Business Overview

Thus is a long time trusted Broward-based screen-printing business specializing in Silk Screen T-Shirt printing, Polo’s, Sweatshirts, and Canvas Bags. 75% of their revenue is derived from their wholesale accounts and 25% from their retail customers.


  • Asking Price: $338,000
  • Cash Flow: $175,631
  • Gross Revenue: $355,741
  • FF&E: $90,000
  • Inventory: $500
  • Inventory Included: Yes
  • Established: 2004

Detailed Information

  • Property Owned or Leased:N/A
  • Property Included:N/A
  • Building Square Footage:N/A
  • Lot Size:N/A
  • Total Number of Employees:3
  • Furniture, Fixtures and Equipment:N/A
About The Facility:

The business is housed in a commercial building, with a nice office and spacious warehouse.
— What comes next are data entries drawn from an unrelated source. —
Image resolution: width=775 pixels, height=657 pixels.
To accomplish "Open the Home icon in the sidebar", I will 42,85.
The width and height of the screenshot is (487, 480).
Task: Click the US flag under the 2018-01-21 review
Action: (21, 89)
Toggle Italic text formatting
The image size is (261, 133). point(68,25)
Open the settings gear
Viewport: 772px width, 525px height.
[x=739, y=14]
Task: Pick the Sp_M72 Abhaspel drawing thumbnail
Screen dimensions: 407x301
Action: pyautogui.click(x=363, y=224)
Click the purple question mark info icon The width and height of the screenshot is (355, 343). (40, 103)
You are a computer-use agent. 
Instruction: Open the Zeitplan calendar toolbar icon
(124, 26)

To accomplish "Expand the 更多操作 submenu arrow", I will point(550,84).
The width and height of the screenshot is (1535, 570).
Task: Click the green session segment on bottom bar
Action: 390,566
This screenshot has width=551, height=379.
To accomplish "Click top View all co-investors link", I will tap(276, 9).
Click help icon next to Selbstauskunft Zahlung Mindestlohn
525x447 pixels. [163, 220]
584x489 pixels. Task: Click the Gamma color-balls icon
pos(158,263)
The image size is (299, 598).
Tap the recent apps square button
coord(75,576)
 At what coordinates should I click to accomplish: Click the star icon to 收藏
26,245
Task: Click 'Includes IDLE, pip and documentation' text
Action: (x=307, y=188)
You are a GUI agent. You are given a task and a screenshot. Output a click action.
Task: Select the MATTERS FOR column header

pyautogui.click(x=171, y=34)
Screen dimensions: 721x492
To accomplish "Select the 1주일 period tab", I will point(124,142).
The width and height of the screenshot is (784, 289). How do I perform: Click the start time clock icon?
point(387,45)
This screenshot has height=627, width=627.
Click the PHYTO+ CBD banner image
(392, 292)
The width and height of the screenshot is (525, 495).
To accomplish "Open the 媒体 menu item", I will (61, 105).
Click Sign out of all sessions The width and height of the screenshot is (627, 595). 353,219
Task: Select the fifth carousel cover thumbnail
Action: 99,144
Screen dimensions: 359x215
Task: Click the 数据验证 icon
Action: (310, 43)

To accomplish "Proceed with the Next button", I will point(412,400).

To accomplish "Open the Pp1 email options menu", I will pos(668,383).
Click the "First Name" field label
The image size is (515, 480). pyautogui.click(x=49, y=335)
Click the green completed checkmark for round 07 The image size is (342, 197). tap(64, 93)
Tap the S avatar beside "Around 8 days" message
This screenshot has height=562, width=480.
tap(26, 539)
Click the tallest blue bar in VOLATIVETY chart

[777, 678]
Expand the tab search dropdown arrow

Is Support & Training Included:

Will train for 3 weeks @ $0 cost. The company provides their trade customers with high quality contract work of screen-printed services. No special licenses are required - just a good business sense. Seller will train for three weeks. Great expansion option for an existing screen printer or for a newcomer in the industry. Advertising skills to take the business to the next level while not required will be considered a major plus.

Purpose For Selling:

Owner is retiring after 42 years.

Pros and Cons:

You'll be hard-pressed to find another screen printing contract shop with a book of clients accumulated over three decades. This is the go-to place for many players in the space, big and small.

Opportunities and Growth:

The potential for growth is immense given that there are close to 66,000 small businesses in Broward County alone. The company wants to increase the share of that huge market. New owner can also solicit government agencies. A buyer with marketing skills can take this company statewide if not bigger.

Additional Info

The company was founded in 2004, making the business 18 years old.
The sale will include inventory valued at $500, which is included in the listing price.

Why is the Current Owner Selling The Business?

There are all sorts of reasons individuals decide to sell operating businesses. However, the true reason and the one they say to you might be 2 completely different things. For instance, they might say "I have a lot of various commitments" or "I am retiring". For numerous sellers, these factors stand. But also, for some, these may simply be excuses to try to hide the reality of changing demographics, increased competition, recent decrease in earnings, or a range of various other reasons. This is why it is extremely vital that you not count totally on a seller's word, yet instead, use the vendor's response together with your total due diligence. This will paint a much more sensible picture of the business's existing situation.

Existing Debts and Future Obligations

If the current business is in debt, which numerous companies are, then you will certainly have reason to consider this when valuating/preparing your offer. Numerous operating businesses borrow money in order to cover items such as stock, payroll, accounts payable, etc. Keep in mind that in some cases this can imply that earnings margins are too small. Numerous organisations fall under a revolving door of taking loans as a way to pay back various other loans. Along with debts, there may also be future commitments to think about. There may be an outstanding lease on equipment or the structure where the business resides. The business might have existing contracts with suppliers that need to be satisfied or might lead to fines if terminated early.

Understanding the Customer Base, Competition and Area Demographics

How do operating businesses in the location bring in new clients? Often times, businesses have repeat consumers, which create the core of their everyday revenues. Specific aspects such as brand-new competition growing up around the location, roadway construction, and personnel turn over can affect repeat clients and also adversely influence future earnings. One vital thing to take into consideration is the placement of the business. Is it in a very trafficked shopping center, or is it concealed from the main road? Certainly, the more people that see the business often, the higher the possibility to develop a returning consumer base. A final idea is the basic area demographics. Is the business situated in a largely inhabited city, or is it located on the edge of town? Just how might the regional average house earnings impact future revenue prospects?